The query could be like:
SELECT sub.Event AS ActualRow,
CASE
WHEN ROW_NUMBER() OVER (ORDER BY sub.AddTime) = 1 THEN 'First event'
ELSE sub.PrevEvent + ' -> ' + sub.Event
END AS LookBack,
sub.PrevTime,
DATEDIFF( hour, sub.PrevTime, sub.AddTime) AS IntervalInHours,
CASE
WHEN sub.NextEvent IS NOT NULL
THEN 'Next: ' + sub.Event + ' -> ' + sub.NextEvent
ELSE 'Last event'
END AS LookForward
FROM ( SELECT lt.Event,
lt.AddTime,
LAG(lt.Event, 1) OVER (ORDER BY lt.AddTime) AS PrevEvent,
LAG(lt.AddTime, 1) OVER (ORDER BY lt.AddTime) AS PrevTime,
LEAD(lt.Event, 1) OVER (ORDER BY lt.AddTime) AS NextEvent
FROM LagTest lt) AS sub
First, an inline view (named sub
) is used to gather the data. Since LAG
and LEAD
are window functions, the ordering must be specified. In this example the AddTime
column defines the order of the rows.
An example output from the inline view could look like the following:
Event AddTime PrevEvent PrevTime NextEvent
----- ------- --------- -------- ---------
E#5 2011-07-29 05:17:44.680 NULL NULL E#1
E#1 2011-07-29 18:30:02.053 E#5 2011-07-29 05:17:44.680 E#4
E#4 2011-08-01 01:39:16.430 E#1 2011-07-29 18:30:02.053 E#10
E#10 2011-08-01 14:32:50.040 E#4 2011-08-01 01:39:16.430 E#2
E#2 2011-08-02 19:30:16.483 E#10 2011-08-01 14:32:50.040 E#8
E#8 2011-08-02 20:20:19.920 E#2 2011-08-02 19:30:16.483 E#9
E#9 2011-08-03 01:23:00.940 E#8 2011-08-02 20:20:19.920 E#6
E#6 2011-08-03 02:09:39.343 E#9 2011-08-03 01:23:00.940 E#7
E#7 2011-08-04 05:30:01.203 E#6 2011-08-03 02:09:39.343 E#3
E#3 2011-08-05 11:16:57.253 E#7 2011-08-04 05:30:01.203 NULL
The main query is basically just formatting, concatenation of event column data, interval calculation etc.
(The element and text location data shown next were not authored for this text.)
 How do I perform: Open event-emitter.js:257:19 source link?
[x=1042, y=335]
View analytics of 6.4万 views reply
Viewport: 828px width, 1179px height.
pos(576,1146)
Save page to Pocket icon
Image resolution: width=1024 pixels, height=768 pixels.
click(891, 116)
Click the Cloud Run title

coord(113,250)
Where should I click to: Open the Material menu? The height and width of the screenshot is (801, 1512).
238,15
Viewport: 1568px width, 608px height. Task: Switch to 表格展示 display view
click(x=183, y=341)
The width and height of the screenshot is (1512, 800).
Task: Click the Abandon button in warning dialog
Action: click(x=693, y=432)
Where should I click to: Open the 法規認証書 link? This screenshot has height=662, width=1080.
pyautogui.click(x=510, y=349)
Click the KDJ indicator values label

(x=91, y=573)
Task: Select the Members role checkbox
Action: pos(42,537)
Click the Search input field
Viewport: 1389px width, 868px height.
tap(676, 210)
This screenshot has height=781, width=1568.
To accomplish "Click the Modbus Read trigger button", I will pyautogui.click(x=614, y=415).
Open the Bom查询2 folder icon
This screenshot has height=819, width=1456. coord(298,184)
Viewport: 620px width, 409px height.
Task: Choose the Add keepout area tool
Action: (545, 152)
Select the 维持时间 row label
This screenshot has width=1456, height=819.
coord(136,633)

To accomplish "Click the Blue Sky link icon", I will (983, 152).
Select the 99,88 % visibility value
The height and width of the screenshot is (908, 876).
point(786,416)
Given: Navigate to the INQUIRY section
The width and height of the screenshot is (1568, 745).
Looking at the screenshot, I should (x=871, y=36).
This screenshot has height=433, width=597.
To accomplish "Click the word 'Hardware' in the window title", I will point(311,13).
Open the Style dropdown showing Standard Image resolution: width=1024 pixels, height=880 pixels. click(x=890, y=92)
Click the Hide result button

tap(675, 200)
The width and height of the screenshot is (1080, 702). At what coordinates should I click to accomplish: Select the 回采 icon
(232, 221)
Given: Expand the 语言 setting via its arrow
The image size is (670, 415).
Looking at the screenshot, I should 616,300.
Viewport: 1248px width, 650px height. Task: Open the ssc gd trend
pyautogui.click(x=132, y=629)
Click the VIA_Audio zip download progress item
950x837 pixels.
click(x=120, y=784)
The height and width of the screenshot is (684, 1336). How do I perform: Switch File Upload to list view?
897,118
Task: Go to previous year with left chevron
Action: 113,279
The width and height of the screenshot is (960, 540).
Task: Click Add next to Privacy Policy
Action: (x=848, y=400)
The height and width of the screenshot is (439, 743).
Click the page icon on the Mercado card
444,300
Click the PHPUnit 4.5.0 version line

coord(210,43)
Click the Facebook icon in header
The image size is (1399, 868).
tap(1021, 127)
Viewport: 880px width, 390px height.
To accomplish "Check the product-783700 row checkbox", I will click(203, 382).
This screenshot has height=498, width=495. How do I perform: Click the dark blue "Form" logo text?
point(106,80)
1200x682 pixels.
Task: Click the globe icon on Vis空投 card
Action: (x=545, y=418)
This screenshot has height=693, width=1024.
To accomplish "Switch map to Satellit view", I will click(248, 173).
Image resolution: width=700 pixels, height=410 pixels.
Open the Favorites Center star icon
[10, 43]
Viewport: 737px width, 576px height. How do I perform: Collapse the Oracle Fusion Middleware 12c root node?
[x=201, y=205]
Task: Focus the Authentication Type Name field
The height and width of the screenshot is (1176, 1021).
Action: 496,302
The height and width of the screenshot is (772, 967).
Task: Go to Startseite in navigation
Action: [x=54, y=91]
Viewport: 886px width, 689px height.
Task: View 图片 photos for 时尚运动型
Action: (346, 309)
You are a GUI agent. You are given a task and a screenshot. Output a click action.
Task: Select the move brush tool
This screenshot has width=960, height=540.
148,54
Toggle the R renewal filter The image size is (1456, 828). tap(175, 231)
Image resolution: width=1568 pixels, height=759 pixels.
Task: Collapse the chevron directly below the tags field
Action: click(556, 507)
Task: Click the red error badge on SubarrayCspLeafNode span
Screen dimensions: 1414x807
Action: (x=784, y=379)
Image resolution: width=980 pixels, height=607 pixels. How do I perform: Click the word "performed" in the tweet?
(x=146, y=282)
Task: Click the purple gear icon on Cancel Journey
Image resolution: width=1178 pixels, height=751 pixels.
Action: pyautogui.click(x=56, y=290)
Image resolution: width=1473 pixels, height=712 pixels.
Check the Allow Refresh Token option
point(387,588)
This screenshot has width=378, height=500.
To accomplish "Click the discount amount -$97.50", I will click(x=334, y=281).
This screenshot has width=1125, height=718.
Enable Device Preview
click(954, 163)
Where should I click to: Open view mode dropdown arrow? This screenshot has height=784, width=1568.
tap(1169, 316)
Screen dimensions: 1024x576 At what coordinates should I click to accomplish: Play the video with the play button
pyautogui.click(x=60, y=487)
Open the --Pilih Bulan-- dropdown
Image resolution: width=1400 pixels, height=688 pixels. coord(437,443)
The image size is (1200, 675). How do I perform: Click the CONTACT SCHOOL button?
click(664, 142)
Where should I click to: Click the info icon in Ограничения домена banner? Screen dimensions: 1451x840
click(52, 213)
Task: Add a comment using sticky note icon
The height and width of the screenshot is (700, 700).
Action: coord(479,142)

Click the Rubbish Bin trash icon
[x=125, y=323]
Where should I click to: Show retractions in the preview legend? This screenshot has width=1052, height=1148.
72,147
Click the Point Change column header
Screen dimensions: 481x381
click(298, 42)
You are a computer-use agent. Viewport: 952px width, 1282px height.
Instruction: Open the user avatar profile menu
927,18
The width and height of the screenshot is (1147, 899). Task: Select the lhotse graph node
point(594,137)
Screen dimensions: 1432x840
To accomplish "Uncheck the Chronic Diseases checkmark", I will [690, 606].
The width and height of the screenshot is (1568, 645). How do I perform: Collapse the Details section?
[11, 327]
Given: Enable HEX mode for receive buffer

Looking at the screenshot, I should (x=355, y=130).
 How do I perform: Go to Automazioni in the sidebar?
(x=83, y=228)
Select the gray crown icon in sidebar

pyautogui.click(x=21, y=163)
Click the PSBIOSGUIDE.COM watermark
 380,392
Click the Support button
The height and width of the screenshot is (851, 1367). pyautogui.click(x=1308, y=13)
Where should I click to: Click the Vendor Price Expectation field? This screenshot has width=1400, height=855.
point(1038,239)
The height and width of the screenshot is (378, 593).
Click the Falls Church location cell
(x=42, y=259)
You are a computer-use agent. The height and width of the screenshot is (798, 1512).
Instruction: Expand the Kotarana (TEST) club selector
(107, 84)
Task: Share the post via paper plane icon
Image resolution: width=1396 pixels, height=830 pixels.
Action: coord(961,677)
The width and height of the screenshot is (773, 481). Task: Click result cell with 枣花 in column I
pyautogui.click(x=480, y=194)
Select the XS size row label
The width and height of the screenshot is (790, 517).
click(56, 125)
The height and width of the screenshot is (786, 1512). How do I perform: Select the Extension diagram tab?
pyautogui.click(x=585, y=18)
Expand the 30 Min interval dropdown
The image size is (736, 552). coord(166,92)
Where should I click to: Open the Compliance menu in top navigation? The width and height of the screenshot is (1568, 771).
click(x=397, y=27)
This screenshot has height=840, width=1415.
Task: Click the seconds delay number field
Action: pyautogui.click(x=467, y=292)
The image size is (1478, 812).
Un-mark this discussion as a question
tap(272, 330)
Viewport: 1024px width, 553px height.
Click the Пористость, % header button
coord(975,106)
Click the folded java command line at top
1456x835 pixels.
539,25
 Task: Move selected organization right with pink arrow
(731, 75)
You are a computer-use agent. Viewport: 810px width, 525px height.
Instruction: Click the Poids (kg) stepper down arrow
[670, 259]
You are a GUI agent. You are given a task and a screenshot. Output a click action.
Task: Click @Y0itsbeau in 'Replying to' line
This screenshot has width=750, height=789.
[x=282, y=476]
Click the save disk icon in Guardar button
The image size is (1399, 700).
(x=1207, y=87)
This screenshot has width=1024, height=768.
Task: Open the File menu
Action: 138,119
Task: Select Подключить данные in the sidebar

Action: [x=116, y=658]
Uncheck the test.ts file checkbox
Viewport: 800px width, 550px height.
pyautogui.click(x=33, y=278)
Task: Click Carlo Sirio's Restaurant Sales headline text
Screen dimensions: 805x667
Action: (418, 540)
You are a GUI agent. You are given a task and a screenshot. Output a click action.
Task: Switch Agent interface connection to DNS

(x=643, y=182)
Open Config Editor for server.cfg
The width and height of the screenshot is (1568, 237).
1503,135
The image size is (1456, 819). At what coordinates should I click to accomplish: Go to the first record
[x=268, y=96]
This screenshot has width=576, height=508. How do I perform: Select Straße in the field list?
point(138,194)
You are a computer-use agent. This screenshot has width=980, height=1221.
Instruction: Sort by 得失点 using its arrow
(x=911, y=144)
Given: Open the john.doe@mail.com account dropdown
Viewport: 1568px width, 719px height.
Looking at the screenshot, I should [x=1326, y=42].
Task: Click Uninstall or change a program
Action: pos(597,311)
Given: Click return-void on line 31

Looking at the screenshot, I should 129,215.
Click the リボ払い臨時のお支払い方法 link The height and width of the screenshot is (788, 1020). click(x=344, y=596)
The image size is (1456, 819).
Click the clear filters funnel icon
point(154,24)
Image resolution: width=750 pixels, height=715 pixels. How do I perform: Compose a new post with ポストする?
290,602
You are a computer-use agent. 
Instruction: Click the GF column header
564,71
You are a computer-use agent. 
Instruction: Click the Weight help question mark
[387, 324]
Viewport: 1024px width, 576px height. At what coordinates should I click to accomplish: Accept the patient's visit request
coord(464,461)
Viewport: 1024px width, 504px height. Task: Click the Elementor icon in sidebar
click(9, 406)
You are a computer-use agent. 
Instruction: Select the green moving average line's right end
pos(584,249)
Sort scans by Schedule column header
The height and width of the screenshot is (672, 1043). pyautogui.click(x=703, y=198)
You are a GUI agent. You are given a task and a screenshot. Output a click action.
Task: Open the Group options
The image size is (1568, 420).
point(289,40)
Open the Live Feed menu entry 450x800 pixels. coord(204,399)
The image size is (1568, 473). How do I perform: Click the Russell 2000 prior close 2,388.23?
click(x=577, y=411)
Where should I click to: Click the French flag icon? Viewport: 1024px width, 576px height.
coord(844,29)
The actual output would be like:
ActualRow LookBack PrevTime IntervalInHours LookForward
--------- -------- -------- --------------- -----------
E#5 First event NULL NULL Next: E#5 -> E#1
E#1 E#5 -> E#1 2011-07-29 05:17:44.680 13 Next: E#1 -> E#4
E#4 E#1 -> E#4 2011-07-29 18:30:02.053 55 Next: E#4 -> E#10
E#10 E#4 -> E#10 2011-08-01 01:39:16.430 13 Next: E#10 -> E#2
E#2 E#10 -> E#2 2011-08-01 14:32:50.040 29 Next: E#2 -> E#8
E#8 E#2 -> E#8 2011-08-02 19:30:16.483 1 Next: E#8 -> E#9
E#9 E#8 -> E#9 2011-08-02 20:20:19.920 5 Next: E#9 -> E#6
E#6 E#9 -> E#6 2011-08-03 01:23:00.940 1 Next: E#6 -> E#7
E#7 E#6 -> E#7 2011-08-03 02:09:39.343 27 Next: E#7 -> E#3
E#3 E#7 -> E#3 2011-08-04 05:30:01.203 30 Last event
Having these two functions makes it easier to get data from next or previous rows.